La banda de “Los Camellos” está liderada por Carlos Vargas Durán y su hermano Francisco Vargas Durán, apodado “El Pelao”. Éste último habría estado junto a otros integrantes del grupo en esa esquina cuando salió Doris y su pololo, antes de que entraran en escena los pistoleros que aparecieron por Calle Uno.

“Ellos fueron los primeros en disparar. ‘El Pelao’ con el ‘Guatón Maikol’ y ‘El Colombiano’. Con los disparos de ellos aparecieron los otros por calle Uno”, añade.

Proveedores de armas

Pero ellos tampoco serían los únicos. Al testigo no le cabe duda de que las armas utilizadas en esta masacre fueron entregadas por una banda de traficantes que también opera en estas calles.

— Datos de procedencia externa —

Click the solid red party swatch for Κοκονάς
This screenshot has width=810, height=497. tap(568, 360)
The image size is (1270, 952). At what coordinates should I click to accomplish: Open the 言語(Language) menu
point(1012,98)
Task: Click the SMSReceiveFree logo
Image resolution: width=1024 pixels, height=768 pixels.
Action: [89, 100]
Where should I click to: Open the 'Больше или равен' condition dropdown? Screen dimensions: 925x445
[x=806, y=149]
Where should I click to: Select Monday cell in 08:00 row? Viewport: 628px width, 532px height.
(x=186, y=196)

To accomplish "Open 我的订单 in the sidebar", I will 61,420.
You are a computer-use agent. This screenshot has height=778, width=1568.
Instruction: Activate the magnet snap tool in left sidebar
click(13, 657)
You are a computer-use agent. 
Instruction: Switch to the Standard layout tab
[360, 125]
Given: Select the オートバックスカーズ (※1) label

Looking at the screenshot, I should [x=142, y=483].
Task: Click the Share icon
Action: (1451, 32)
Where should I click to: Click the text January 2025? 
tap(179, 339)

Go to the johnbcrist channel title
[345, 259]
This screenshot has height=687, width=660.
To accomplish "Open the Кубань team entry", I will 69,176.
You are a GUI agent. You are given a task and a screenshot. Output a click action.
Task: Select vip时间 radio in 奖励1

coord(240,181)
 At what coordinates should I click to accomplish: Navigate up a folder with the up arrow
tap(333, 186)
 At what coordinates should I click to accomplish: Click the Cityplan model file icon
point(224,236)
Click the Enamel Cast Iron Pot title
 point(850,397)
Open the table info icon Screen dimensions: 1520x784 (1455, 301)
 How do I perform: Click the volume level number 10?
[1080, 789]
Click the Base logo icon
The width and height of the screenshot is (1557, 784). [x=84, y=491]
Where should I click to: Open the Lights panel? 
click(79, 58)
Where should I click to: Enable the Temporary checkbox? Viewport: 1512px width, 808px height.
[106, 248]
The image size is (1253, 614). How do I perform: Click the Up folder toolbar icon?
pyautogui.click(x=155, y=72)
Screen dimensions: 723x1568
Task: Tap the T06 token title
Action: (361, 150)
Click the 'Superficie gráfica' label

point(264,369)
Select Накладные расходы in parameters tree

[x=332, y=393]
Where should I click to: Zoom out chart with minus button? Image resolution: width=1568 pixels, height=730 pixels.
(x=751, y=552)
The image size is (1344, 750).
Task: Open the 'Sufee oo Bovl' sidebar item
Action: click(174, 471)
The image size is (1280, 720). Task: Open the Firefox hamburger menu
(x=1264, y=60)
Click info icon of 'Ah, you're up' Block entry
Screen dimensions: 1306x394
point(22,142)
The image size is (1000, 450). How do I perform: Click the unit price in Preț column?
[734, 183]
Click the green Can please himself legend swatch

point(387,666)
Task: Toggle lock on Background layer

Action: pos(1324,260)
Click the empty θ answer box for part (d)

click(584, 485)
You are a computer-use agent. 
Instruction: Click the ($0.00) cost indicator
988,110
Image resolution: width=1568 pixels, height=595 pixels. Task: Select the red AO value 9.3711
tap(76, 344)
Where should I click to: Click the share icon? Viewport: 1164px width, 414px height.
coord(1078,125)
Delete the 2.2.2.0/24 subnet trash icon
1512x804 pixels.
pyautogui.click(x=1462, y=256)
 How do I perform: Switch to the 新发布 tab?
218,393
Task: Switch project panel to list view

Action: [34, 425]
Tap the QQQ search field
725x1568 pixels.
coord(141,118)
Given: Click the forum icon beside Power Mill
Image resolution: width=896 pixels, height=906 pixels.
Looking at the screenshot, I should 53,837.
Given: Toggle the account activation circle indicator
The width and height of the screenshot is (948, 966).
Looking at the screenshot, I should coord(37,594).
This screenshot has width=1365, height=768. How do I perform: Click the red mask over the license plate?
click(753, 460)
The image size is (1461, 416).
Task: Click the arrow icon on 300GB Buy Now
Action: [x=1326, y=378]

Específicamente, se refiere a un grupo que estaría liderado por Miguel Ángel Hernández Ortiz, conocido como “El Jalea”.

“El armamento grande que anda aquí es de ellos. Ale, ‘el Piña’ (Alexander Piña); ‘el Jalea’ (Miguel Ángel Hernández Ortiz), ‘el Cocodrilo Fredy’. A ellos sus amistades recurren a pedir cuando tienen problemas. Entonces aquí Carlos Vargas, que era amigo de ellos, tuvo un problema y recurrió a ellos para pedir armas”, detalló.

Esta no es la primera vez que ambos grupos actuaban juntos. En noviembre del 2018 asesinaron a Felipe Herrera, quien se había convertido en un estrobo para “El Jalea”.

Según la Fiscalía, la captura de los autores de la peor masacre ocurrida en los últimos treinta años en nuestro país está cada vez más cerca, ya que el cerco, dicen, se está cerrando en torno a Rodrigo Castro Salas y Carlos Vargas.